Task item :: Use the entries below and reproduce exactly the lines from the one containing "Task: Select More Creative conversation style" down to the one containing "1456x819 pixels.", both of them included.

Exercise materials ::
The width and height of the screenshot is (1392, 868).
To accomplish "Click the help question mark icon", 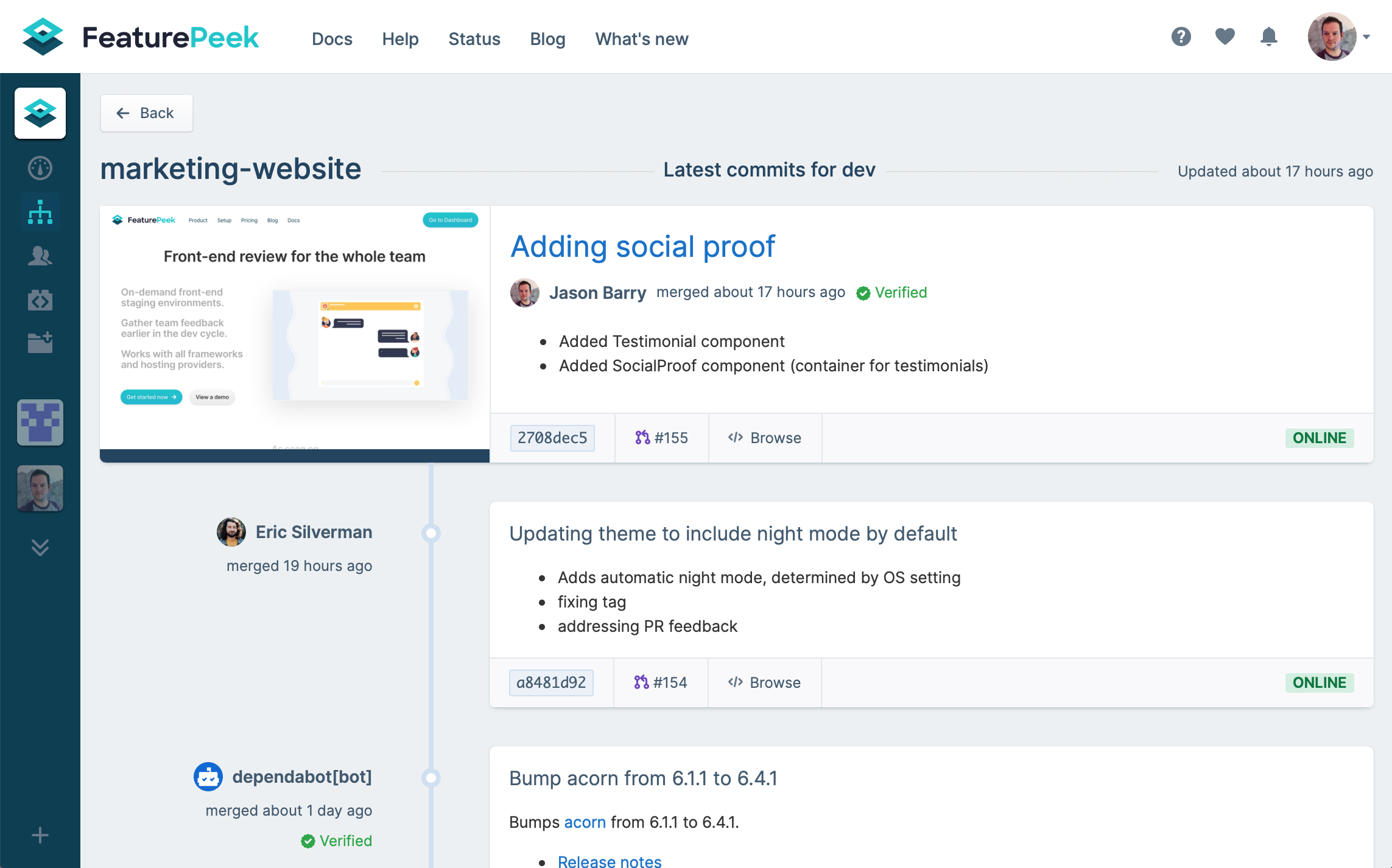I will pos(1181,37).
* * *
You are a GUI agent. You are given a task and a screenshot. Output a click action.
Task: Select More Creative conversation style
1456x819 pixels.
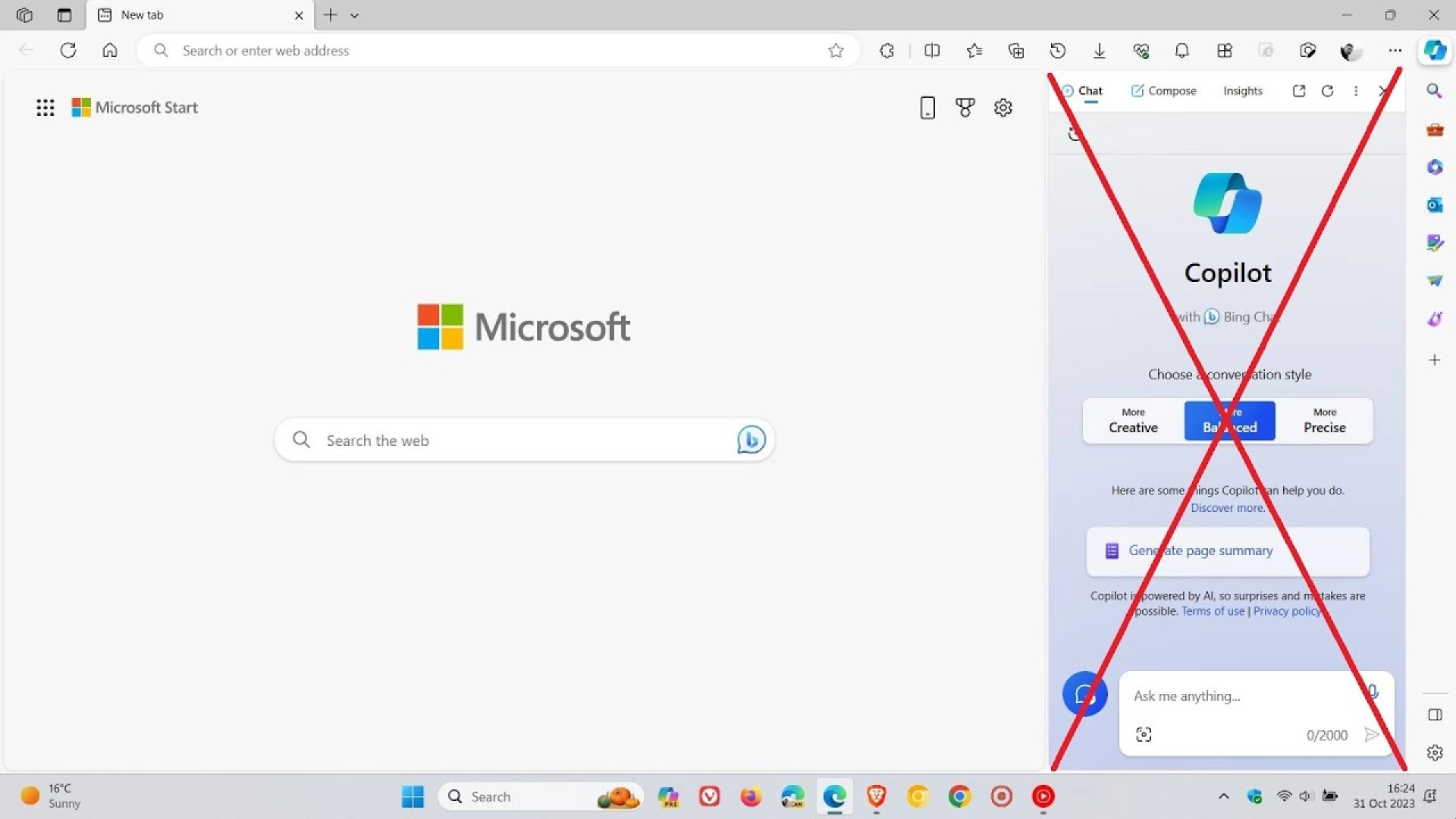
...
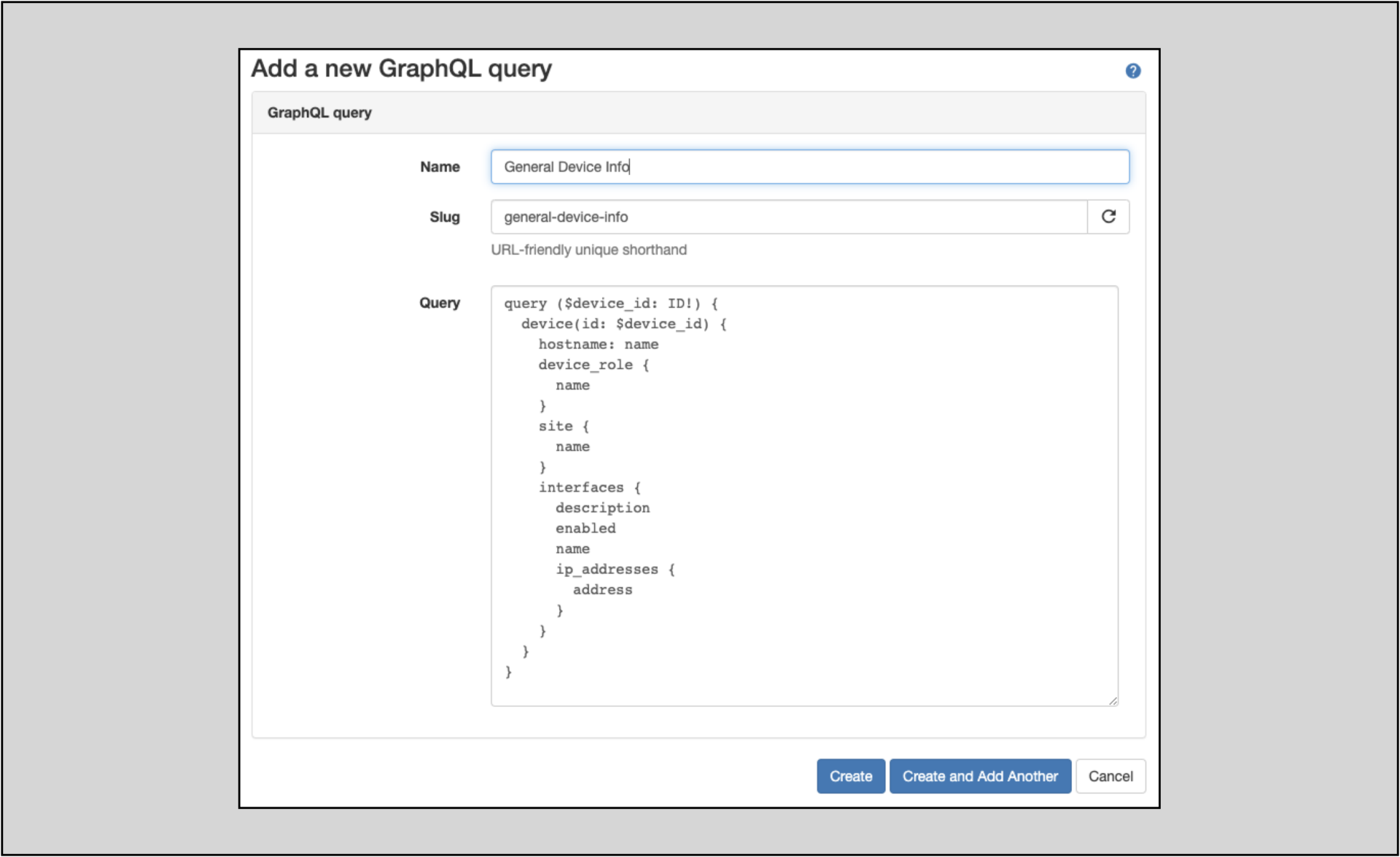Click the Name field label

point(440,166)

The answer ::
Task: Select More Creative conversation style
1456x819 pixels.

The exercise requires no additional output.